Post-event it seemed a good idea to put on another Chilly Turkey, if only to empty the door prize box and be done once and for all. Or so I thought.

I wanted to spend less of my time on this than when I was being paid, so I went for simple, with the addition of one very good idea.

Years ago I’d met Bob Mighell of Tilting Motorcycle Works, (  and had the opportunity to ride one of his first “pre-production” bikes, based on a Yamaha V-Max. Basically a V-Max with two wheels in front instead of one, it was very impressive.  It felt and acted just like a normal motorcycle, as the front wheels tilt in tandem so turning is the same operation as on a two-wheeler, unlike trikes and Can-Am Spiders. etc. If you did not look down you would not know there were two wheels in the front, with the added braking and traction advantages they offer.  Plus a lot of other techno-trickery developed by Bob I won’t go into.  His site is a worthwhile read. That same bike is now a two-time Bonneville Land Speed Record holder. 

Bob had suggested a couple of years ago that I use one of the group rides I put on each month to visit his shop, but we had never gotten that put together before I retired.  Now was the perfect time.  

I put together a ride that would end at Bob’s shop, and then test drove it in our Fiat with Susan assisting with editorial changes to the route and mileage lengths for each section.

I knew I was on to something when we got to Bob’s. He launched into a 30 minute talk on the history of design of his bikes, and the many technological features that make it all work so well, and I felt sorry for Susan. She is a car and motorcycle enthusiast to some degree, but really. I feared her eyes would gloss over.  On the contrary, as we left Bob’s shop she was so excited, and said “That was fascinating!”
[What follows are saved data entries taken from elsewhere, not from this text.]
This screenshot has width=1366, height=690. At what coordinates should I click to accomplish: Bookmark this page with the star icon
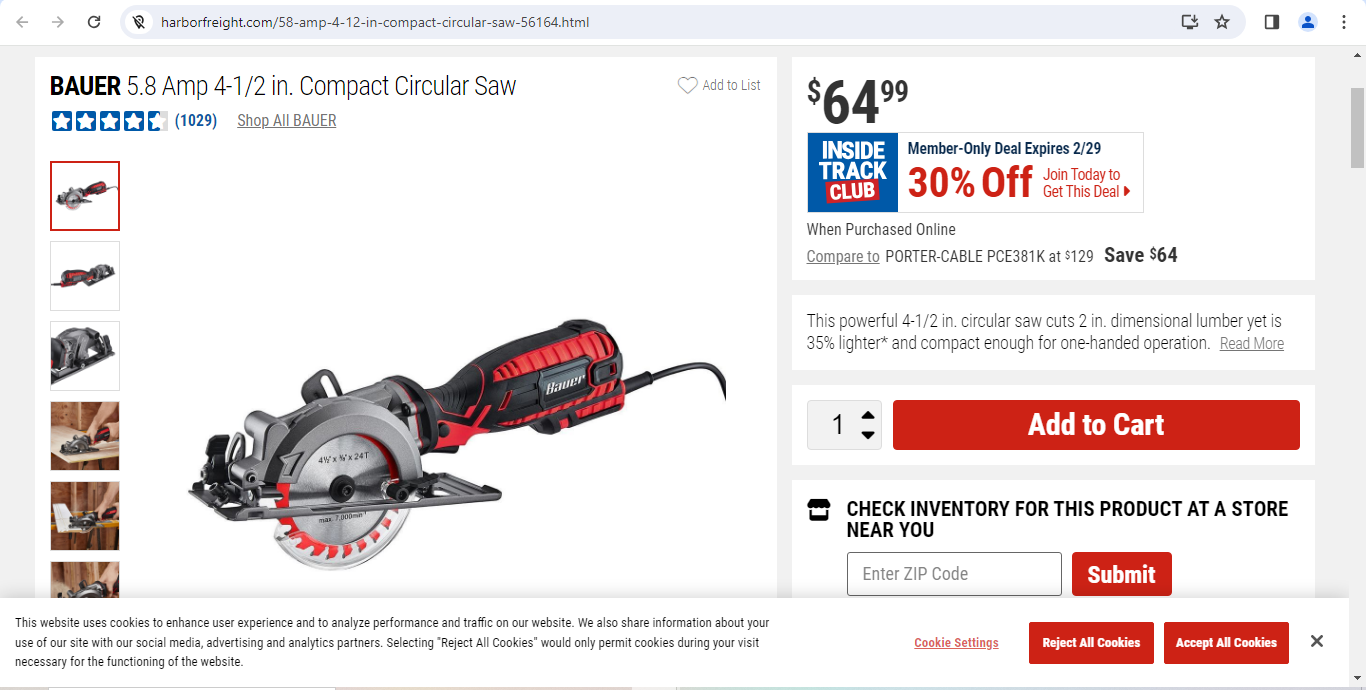tap(1222, 22)
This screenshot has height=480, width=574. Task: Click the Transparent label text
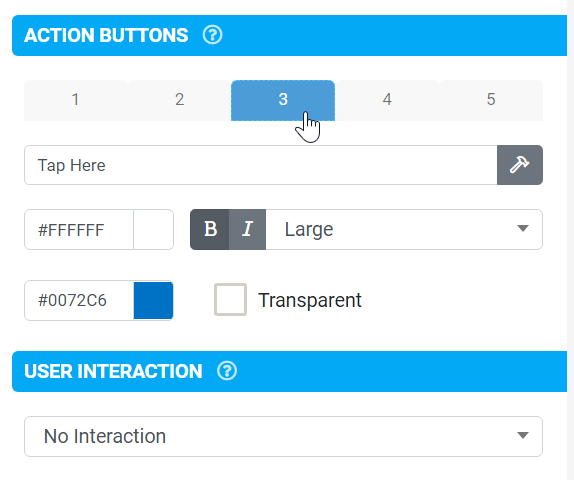(x=310, y=301)
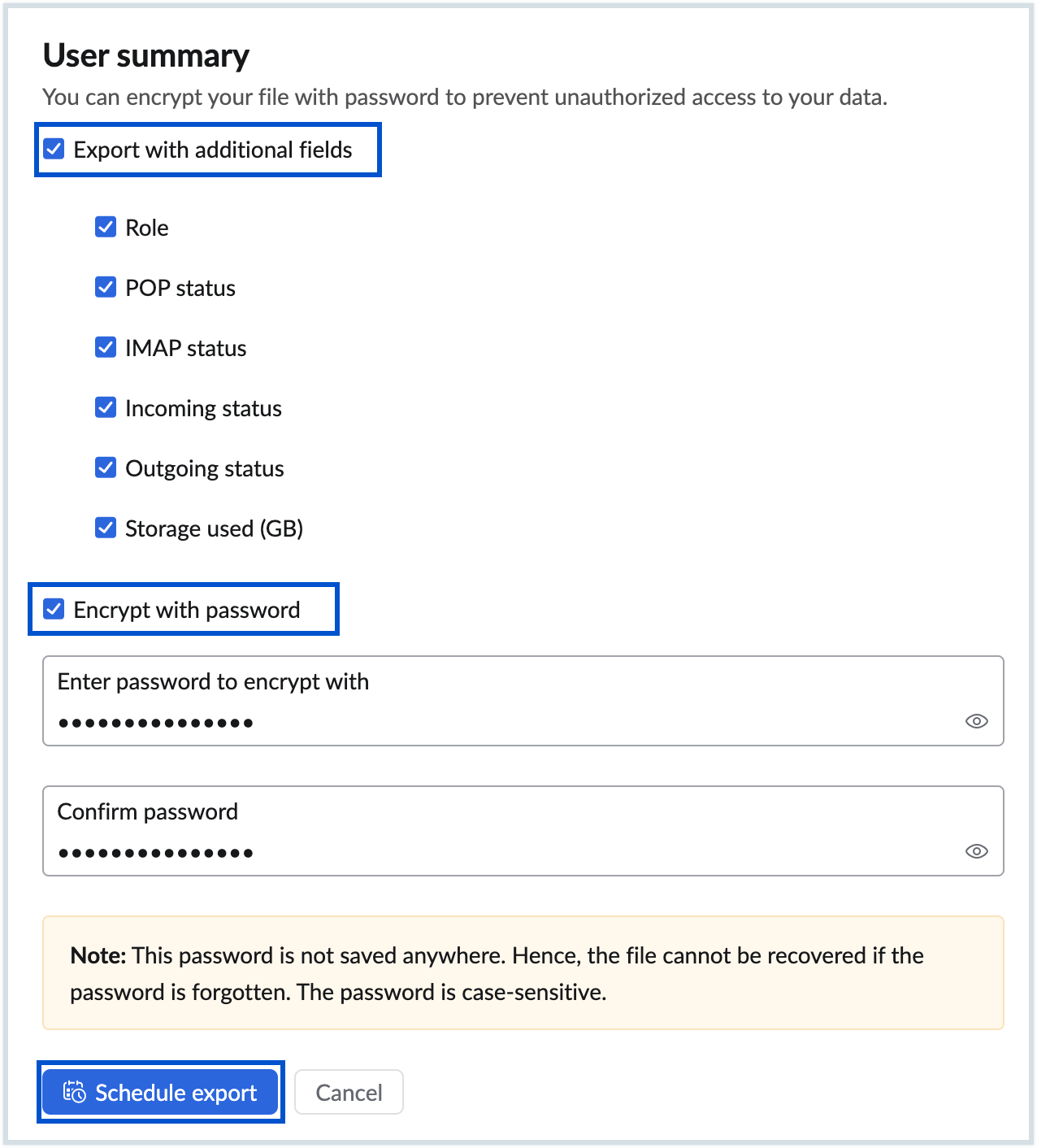Screen dimensions: 1037x1148
Task: Click the calendar-clock icon on Schedule export
Action: tap(75, 1092)
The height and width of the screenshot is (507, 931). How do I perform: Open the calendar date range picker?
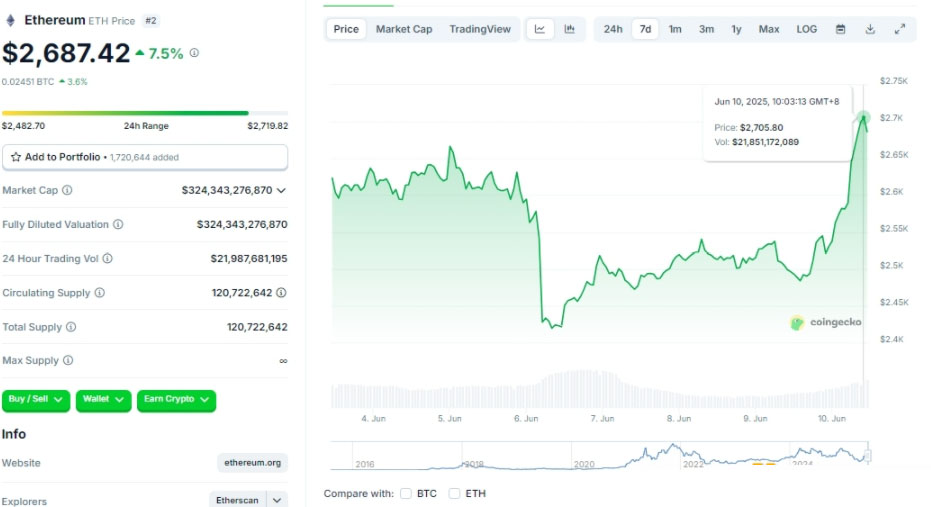(x=840, y=29)
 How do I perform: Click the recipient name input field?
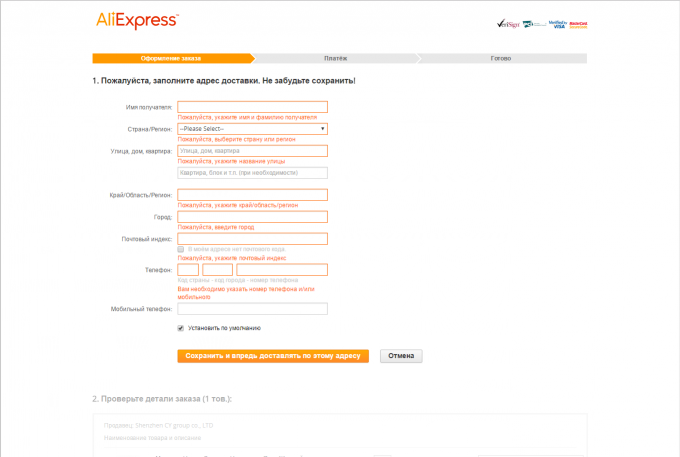[x=252, y=107]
The original thought was that this would be a tiny event, even for an eventlet. After all, I no longer had the use of the massive e-mail lists I had compiled at both Cycle Barn and Ride West. My original plan was that I would lead a small group on the ride, and Susan would drive our car with the door prizes to Bob’s shop.  I dropped the questions and  answers part for simplicity, replacing it with talks by Bob and his staff.  Most handily, Bob’s shop has a brew pub across the parking lot for post-event relaxation, and the owner offered to bring in some non-alcoholic beer for people like me who do not imbibe alcohol when riding. Simple, and it seemed we were good to go.

And then, things began to grow.  Vanaly at Ride West, who I’m proud to say I had hired as my assistant three years ago, created an event page on Facebook.  Friends began to promote the event with Facebook and e-mails.  Bill Hucks volunteered to create a GPS version of the route, and Bill and Deb offered to help with registration. 

As the sign-ups grew, it became obvious that the initial plan to lead the group would not work. I’m comfy with a group of up to 15, but this looked to be at least 30 or more, so that would not work. Bill volunteered to lead a group, and then Bob stepped up and told me he would ride a tilting wheel Harley to Ride West (now called BMW Motorcycles of Seattle) and lead a group.

I worried about the weather for two weeks before the event, which featured cold, rain, and very strong winds. Several hundred thousand people in the area were without power for a few days, including us. However, by the time Saturday arrived we had clear skies and “brisk” temps – like in the upper 30s to low 40s.

I was not too worried about people staying warm, with the exception of me.  A Triumph Speed Triple has very little in the way of protection. Although I have heated grips, most of me would be very exposed to the wind and the cold.  I also felt a need to look somewhat nice, and wanted to wear a short sleeved black shirt with the Riders logo on it. I added a long sleeved turtle neck under that and black padded Triumph waterproof jeans and long johns.  With my Fieldsheer jacket (my warmest), Rev’ It gloves, Rev’It boots and BMW socks, plus my new Arai helmet, I was set.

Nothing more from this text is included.